> **Exercise brief**
Exactly as they stand, write out all of the entries again.

> **Material provided**
*** Block opens ***

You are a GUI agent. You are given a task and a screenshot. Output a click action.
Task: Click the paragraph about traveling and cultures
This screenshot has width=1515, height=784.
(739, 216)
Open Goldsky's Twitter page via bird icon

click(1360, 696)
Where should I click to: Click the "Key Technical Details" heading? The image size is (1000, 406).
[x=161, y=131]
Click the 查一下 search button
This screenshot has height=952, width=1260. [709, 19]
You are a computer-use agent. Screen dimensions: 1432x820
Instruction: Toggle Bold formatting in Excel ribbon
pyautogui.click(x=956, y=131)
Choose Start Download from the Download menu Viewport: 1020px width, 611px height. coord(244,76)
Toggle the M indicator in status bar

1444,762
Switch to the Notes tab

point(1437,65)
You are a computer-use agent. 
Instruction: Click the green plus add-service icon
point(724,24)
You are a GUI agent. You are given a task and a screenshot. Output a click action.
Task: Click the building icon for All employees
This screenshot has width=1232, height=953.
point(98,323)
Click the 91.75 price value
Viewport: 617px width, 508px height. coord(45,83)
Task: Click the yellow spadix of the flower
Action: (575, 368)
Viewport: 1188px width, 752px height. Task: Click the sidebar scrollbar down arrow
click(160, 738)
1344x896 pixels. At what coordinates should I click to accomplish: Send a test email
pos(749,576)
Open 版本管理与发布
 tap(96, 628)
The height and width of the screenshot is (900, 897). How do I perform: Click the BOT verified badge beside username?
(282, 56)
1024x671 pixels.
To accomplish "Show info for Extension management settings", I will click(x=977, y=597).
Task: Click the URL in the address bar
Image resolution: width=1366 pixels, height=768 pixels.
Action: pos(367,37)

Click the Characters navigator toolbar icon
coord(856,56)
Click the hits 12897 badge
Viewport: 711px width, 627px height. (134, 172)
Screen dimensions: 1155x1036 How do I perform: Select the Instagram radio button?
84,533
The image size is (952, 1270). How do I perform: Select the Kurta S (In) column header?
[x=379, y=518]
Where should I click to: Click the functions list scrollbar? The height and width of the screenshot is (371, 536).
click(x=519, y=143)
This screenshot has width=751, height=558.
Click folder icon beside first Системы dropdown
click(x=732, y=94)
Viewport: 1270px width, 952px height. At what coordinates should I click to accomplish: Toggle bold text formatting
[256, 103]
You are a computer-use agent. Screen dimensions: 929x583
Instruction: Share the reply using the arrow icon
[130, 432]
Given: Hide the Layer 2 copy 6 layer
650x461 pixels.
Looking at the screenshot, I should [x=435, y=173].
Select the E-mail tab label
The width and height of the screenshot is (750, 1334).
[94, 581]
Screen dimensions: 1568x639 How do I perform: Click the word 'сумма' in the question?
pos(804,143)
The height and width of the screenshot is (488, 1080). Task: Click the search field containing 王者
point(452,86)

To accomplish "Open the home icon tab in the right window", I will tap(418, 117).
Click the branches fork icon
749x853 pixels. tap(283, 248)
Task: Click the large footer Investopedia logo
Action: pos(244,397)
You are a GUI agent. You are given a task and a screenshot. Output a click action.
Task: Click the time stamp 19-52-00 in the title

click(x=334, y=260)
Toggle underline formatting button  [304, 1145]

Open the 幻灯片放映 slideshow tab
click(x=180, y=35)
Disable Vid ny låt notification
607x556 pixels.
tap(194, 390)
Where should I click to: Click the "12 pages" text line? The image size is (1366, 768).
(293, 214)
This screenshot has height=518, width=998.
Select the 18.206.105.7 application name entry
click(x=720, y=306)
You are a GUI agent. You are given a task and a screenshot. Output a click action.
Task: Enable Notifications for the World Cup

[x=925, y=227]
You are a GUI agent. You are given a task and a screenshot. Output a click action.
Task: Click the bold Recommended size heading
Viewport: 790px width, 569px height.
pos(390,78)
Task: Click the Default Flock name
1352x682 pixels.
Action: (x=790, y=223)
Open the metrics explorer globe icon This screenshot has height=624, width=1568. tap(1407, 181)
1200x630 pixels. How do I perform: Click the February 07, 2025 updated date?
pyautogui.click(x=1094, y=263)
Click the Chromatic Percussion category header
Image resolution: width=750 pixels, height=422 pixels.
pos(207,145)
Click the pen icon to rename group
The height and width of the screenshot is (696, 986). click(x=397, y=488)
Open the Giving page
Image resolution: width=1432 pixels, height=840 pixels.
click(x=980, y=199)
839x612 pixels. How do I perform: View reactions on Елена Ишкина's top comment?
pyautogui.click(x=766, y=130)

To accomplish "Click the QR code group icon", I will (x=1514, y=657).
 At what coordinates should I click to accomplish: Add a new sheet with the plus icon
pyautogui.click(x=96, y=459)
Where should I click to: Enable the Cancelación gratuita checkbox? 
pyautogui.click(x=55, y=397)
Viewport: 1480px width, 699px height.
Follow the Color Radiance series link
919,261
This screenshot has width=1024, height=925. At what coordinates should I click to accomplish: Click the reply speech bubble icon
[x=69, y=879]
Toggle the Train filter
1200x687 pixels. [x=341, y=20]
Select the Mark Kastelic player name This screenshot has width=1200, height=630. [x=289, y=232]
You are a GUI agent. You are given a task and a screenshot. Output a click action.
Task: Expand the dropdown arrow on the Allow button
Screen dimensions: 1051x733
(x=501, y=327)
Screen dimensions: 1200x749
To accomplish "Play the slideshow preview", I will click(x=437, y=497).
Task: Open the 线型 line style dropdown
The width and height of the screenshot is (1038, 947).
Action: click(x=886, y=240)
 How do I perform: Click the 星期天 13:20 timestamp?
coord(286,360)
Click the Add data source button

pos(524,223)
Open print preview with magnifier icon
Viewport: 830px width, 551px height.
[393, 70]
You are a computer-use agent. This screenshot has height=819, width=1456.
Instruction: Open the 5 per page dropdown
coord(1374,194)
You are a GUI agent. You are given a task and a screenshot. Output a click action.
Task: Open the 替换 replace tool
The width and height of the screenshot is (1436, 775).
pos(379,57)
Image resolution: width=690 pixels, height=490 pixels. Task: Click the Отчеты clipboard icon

*** Block closes ***

> **Result**
You are a GUI agent. You are given a task and a screenshot. Output a click action.
Task: Click the paragraph about traveling and cultures
This screenshot has width=1515, height=784.
(739, 216)
Open Goldsky's Twitter page via bird icon

click(1360, 696)
Where should I click to: Click the "Key Technical Details" heading? The image size is (1000, 406).
[x=161, y=131]
Click the 查一下 search button
This screenshot has height=952, width=1260. [709, 19]
You are a computer-use agent. Screen dimensions: 1432x820
Instruction: Toggle Bold formatting in Excel ribbon
pyautogui.click(x=956, y=131)
Choose Start Download from the Download menu Viewport: 1020px width, 611px height. coord(244,76)
Toggle the M indicator in status bar

1444,762
Switch to the Notes tab

point(1437,65)
You are a computer-use agent. 
Instruction: Click the green plus add-service icon
point(724,24)
You are a GUI agent. You are given a task and a screenshot. Output a click action.
Task: Click the building icon for All employees
This screenshot has width=1232, height=953.
point(98,323)
Click the 91.75 price value
Viewport: 617px width, 508px height. coord(45,83)
Task: Click the yellow spadix of the flower
Action: (575, 368)
Viewport: 1188px width, 752px height. Task: Click the sidebar scrollbar down arrow
click(160, 738)
1344x896 pixels. At what coordinates should I click to accomplish: Send a test email
pos(749,576)
Open 版本管理与发布
 tap(96, 628)
The height and width of the screenshot is (900, 897). How do I perform: Click the BOT verified badge beside username?
(282, 56)
1024x671 pixels.
To accomplish "Show info for Extension management settings", I will click(x=977, y=597).
Task: Click the URL in the address bar
Image resolution: width=1366 pixels, height=768 pixels.
Action: pos(367,37)

Click the Characters navigator toolbar icon
coord(856,56)
Click the hits 12897 badge
Viewport: 711px width, 627px height. (134, 172)
Screen dimensions: 1155x1036 How do I perform: Select the Instagram radio button?
84,533
The image size is (952, 1270). How do I perform: Select the Kurta S (In) column header?
[x=379, y=518]
Where should I click to: Click the functions list scrollbar? The height and width of the screenshot is (371, 536).
click(x=519, y=143)
This screenshot has width=751, height=558.
Click folder icon beside first Системы dropdown
click(x=732, y=94)
Viewport: 1270px width, 952px height. At what coordinates should I click to accomplish: Toggle bold text formatting
[256, 103]
You are a computer-use agent. Screen dimensions: 929x583
Instruction: Share the reply using the arrow icon
[130, 432]
Given: Hide the Layer 2 copy 6 layer
650x461 pixels.
Looking at the screenshot, I should [x=435, y=173].
Select the E-mail tab label
The width and height of the screenshot is (750, 1334).
[94, 581]
Screen dimensions: 1568x639 How do I perform: Click the word 'сумма' in the question?
pos(804,143)
The height and width of the screenshot is (488, 1080). Task: Click the search field containing 王者
point(452,86)

To accomplish "Open the home icon tab in the right window", I will tap(418, 117).
Click the branches fork icon
749x853 pixels. tap(283, 248)
Task: Click the large footer Investopedia logo
Action: pos(244,397)
You are a GUI agent. You are given a task and a screenshot. Output a click action.
Task: Click the time stamp 19-52-00 in the title

click(x=334, y=260)
Toggle underline formatting button  [304, 1145]

Open the 幻灯片放映 slideshow tab
click(x=180, y=35)
Disable Vid ny låt notification
607x556 pixels.
tap(194, 390)
Where should I click to: Click the "12 pages" text line? The image size is (1366, 768).
(293, 214)
This screenshot has height=518, width=998.
Select the 18.206.105.7 application name entry
click(x=720, y=306)
You are a GUI agent. You are given a task and a screenshot. Output a click action.
Task: Enable Notifications for the World Cup

[x=925, y=227]
You are a GUI agent. You are given a task and a screenshot. Output a click action.
Task: Click the bold Recommended size heading
Viewport: 790px width, 569px height.
pos(390,78)
Task: Click the Default Flock name
1352x682 pixels.
Action: (x=790, y=223)
Open the metrics explorer globe icon This screenshot has height=624, width=1568. tap(1407, 181)
1200x630 pixels. How do I perform: Click the February 07, 2025 updated date?
pyautogui.click(x=1094, y=263)
Click the Chromatic Percussion category header
Image resolution: width=750 pixels, height=422 pixels.
pos(207,145)
Click the pen icon to rename group
The height and width of the screenshot is (696, 986). click(x=397, y=488)
Open the Giving page
Image resolution: width=1432 pixels, height=840 pixels.
click(x=980, y=199)
839x612 pixels. How do I perform: View reactions on Елена Ишкина's top comment?
pyautogui.click(x=766, y=130)

To accomplish "Click the QR code group icon", I will (x=1514, y=657).
 At what coordinates should I click to accomplish: Add a new sheet with the plus icon
pyautogui.click(x=96, y=459)
Where should I click to: Enable the Cancelación gratuita checkbox? 
pyautogui.click(x=55, y=397)
Viewport: 1480px width, 699px height.
Follow the Color Radiance series link
919,261
This screenshot has width=1024, height=925. At what coordinates should I click to accomplish: Click the reply speech bubble icon
[x=69, y=879]
Toggle the Train filter
1200x687 pixels. [x=341, y=20]
Select the Mark Kastelic player name This screenshot has width=1200, height=630. [x=289, y=232]
You are a GUI agent. You are given a task and a screenshot. Output a click action.
Task: Expand the dropdown arrow on the Allow button
Screen dimensions: 1051x733
(x=501, y=327)
Screen dimensions: 1200x749
To accomplish "Play the slideshow preview", I will click(x=437, y=497).
Task: Open the 线型 line style dropdown
The width and height of the screenshot is (1038, 947).
Action: click(x=886, y=240)
 How do I perform: Click the 星期天 13:20 timestamp?
coord(286,360)
Click the Add data source button

pos(524,223)
Open print preview with magnifier icon
Viewport: 830px width, 551px height.
[393, 70]
You are a computer-use agent. This screenshot has height=819, width=1456.
Instruction: Open the 5 per page dropdown
coord(1374,194)
You are a GUI agent. You are given a task and a screenshot. Output a click action.
Task: Open the 替换 replace tool
The width and height of the screenshot is (1436, 775).
pos(379,57)
Image resolution: width=690 pixels, height=490 pixels. Task: Click the Отчеты clipboard icon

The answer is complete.